TASK LIST -
1. Answer these about the article on the Maine Military Museum:
(a) In what year was the museum founded?
(b) What did Maine Public call the museum?
(c) What motto does the museum seek to teach?
2. Can you rewrite the article on the Maine Military Museum, starting at the words "- Website: mainemilitarymuseum.org" and stopping after "by Maine Public.", with "collections" replaced by "displays"?
3. How would you extend the article on the Maine Military Museum, picking up after its final sentence?

PASSAGE PROVIDED -
= = = =
Maine Military Museum
- Location: South Portland, Maine, United States
- Coordinates: 43°37′43″N 70°17′14″W﻿ / ﻿43.62853704905771°N 70.28727289013094°W
- Type: Military museum
- Curator: Lee Humiston (2009–2026)
- Website: mainemilitarymuseum.org

= Maine Military Museum =

Military museum in Portland, Maine

The Maine Military Museum is a military museum located in South Portland, Maine, United States. The museum includes collections of uniforms, weapons, models, photos, and memorabilia. It has been noted as a museum of special interest by Visit Maine and has been called "one of Maine's hidden treasures" by Maine Public.

== History and artifacts ==
The Maine Military Museum was founded in 2009. According to Enid Burns of Recoil, it began as curator Lee Humiston's personal collection. The museum seeks to teach the motto "service above self" and pay tribute to Veterans. It features a special commemoration for prisoners of war and Maine's military history. It is also dedicated to police officers, firefighters and emergency medical technicians in South Portland. The museum actively seeks souvenirs from any war and routinely changes displays.
= = = =
(Stored entries)
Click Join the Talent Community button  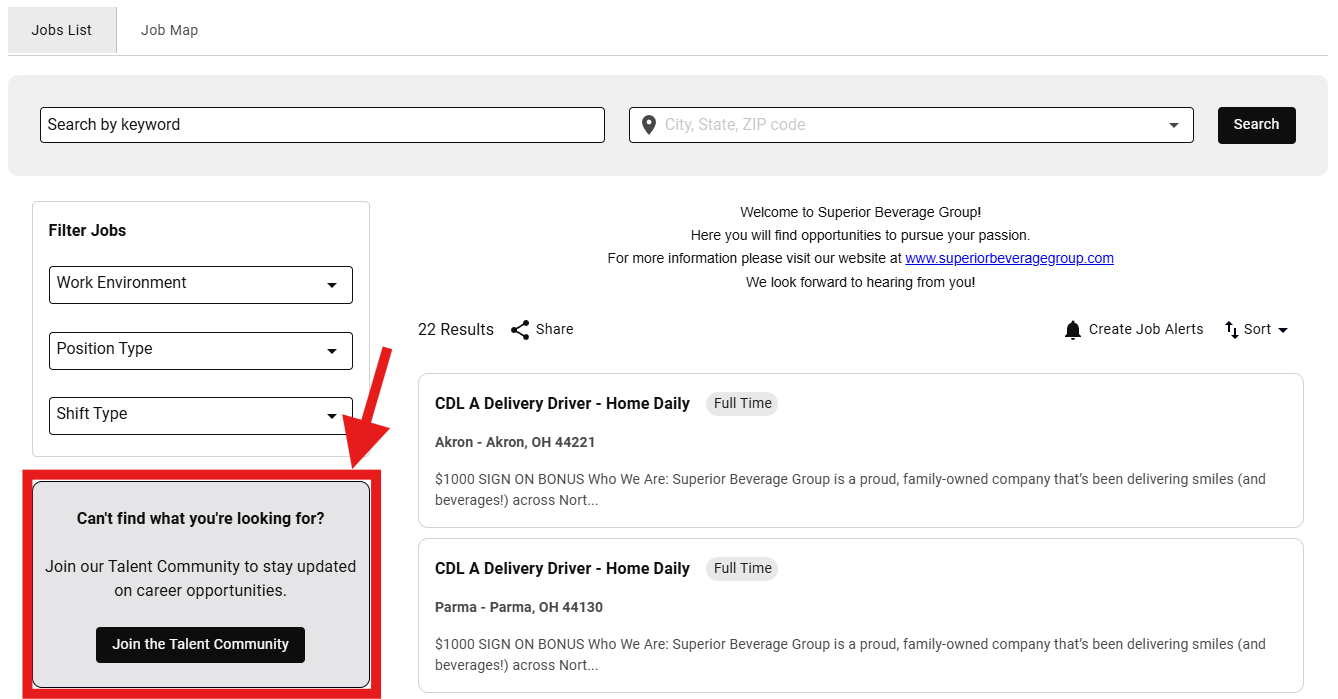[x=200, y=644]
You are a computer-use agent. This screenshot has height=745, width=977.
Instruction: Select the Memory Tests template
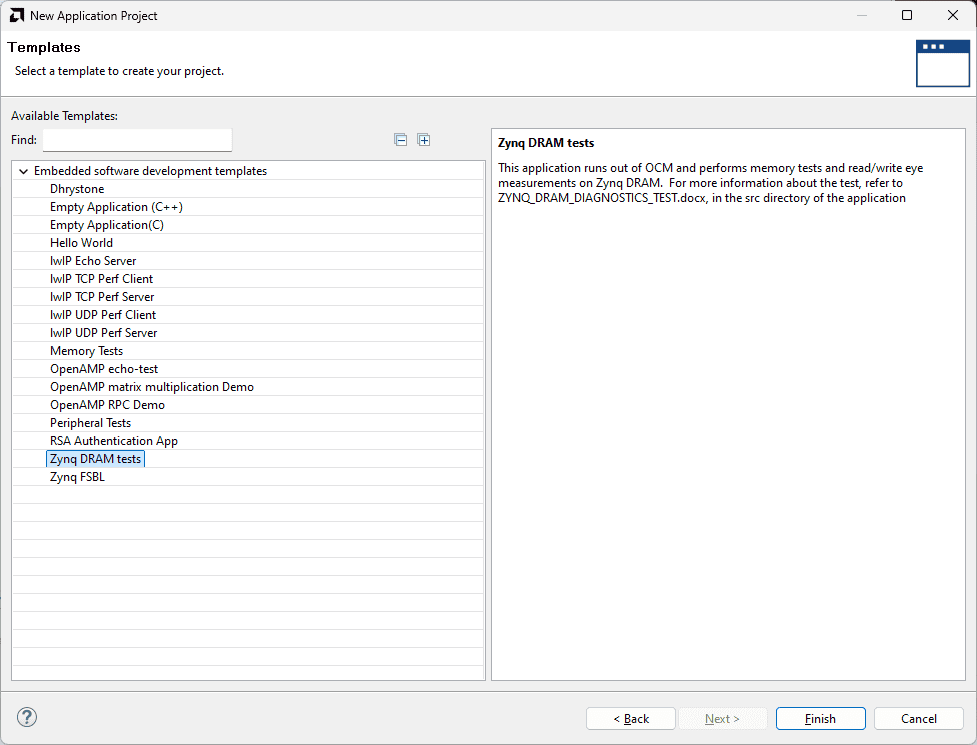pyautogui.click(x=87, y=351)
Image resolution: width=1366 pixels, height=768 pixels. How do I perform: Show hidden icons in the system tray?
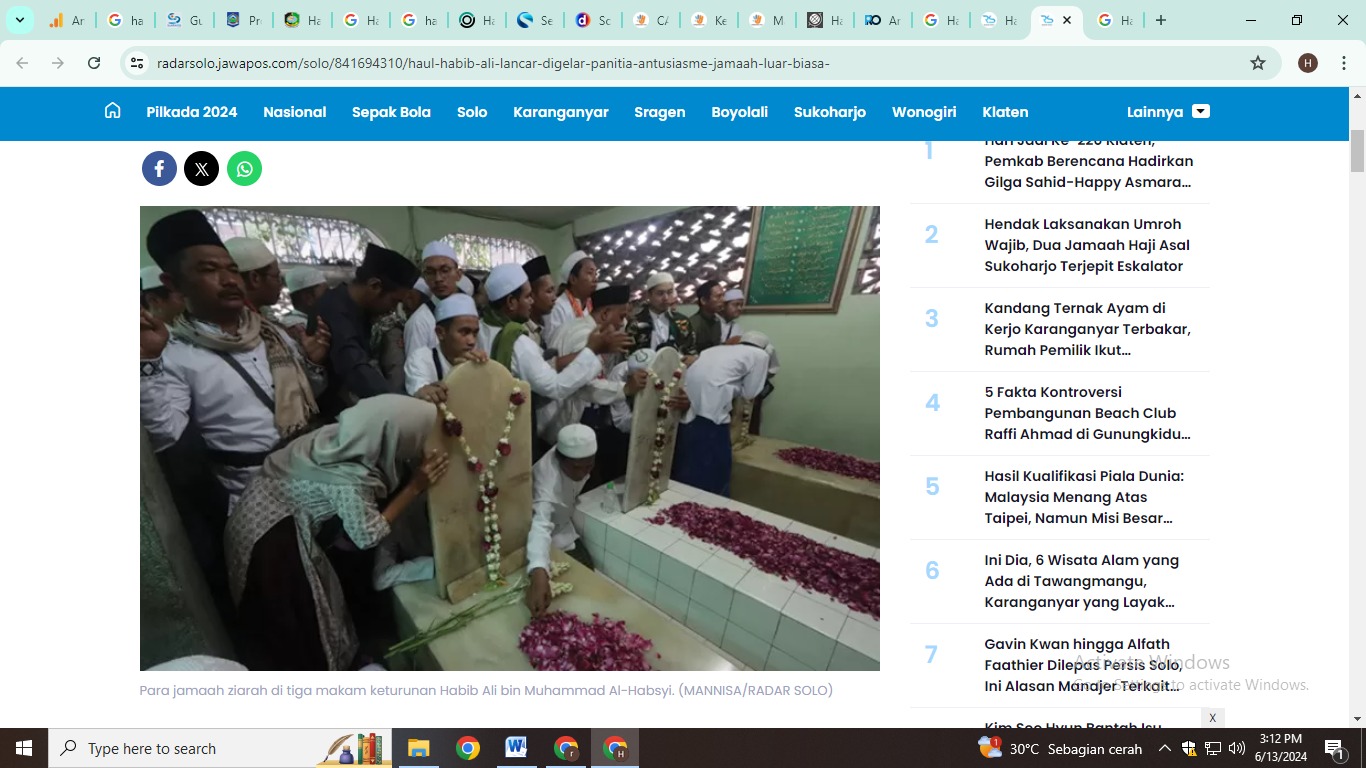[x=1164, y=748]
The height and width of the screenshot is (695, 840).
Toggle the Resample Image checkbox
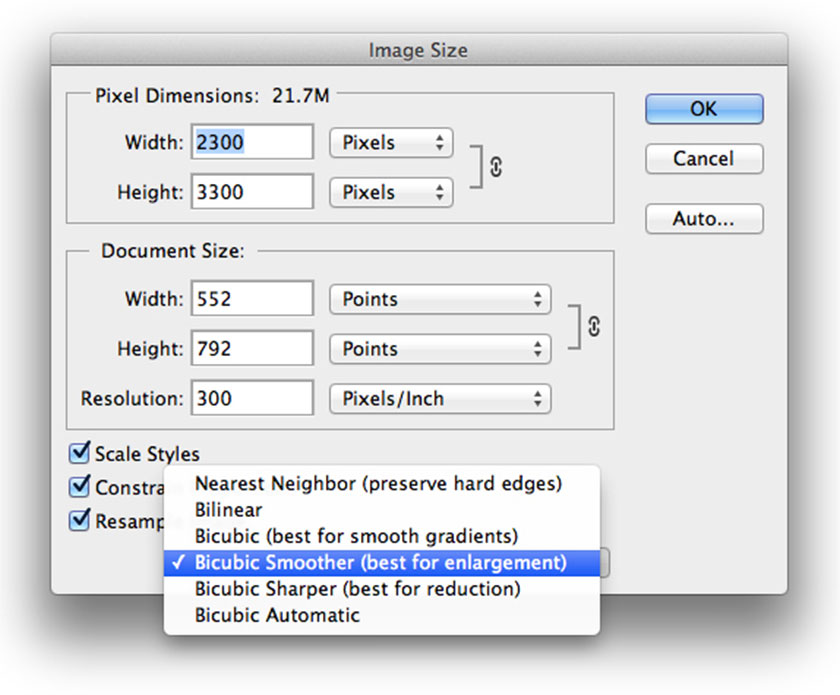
= = = =
ANSWERS FOR EACH ITEM -
1.
(a) 2009
(b) "one of Maine's hidden treasures"
(c) "service above self"

2.
- Website: mainemilitarymuseum.org

= Maine Military Museum =

Military museum in Portland, Maine

The Maine Military Museum is a military museum located in South Portland, Maine, United States. The museum includes displays of uniforms, weapons, models, photos, and memorabilia. It has been noted as a museum of special interest by Visit Maine and has been called "one of Maine's hidden treasures" by Maine Public.

3.
According to Troy R. Bennett of Bangor Daily News, the museum features "medals, model battleships and overseas souvenirs from countless American deployments", and added that "Dozens of life-sized mannequins with authentic military helmets and uniforms populate every exhibit. Vintage framed newspapers scream wartime headlines of victory and defeat. The walls bristle with swords and firearms".

Much of the museum's collection is fully authentic, including firearms dating back to the Revolutionary War. All of the artifacts and uniforms in the museum were donated by veterans and their families.

On April 15, 2026, the museum's curator, Lee Humiston, died of throat cancer at the age of 86.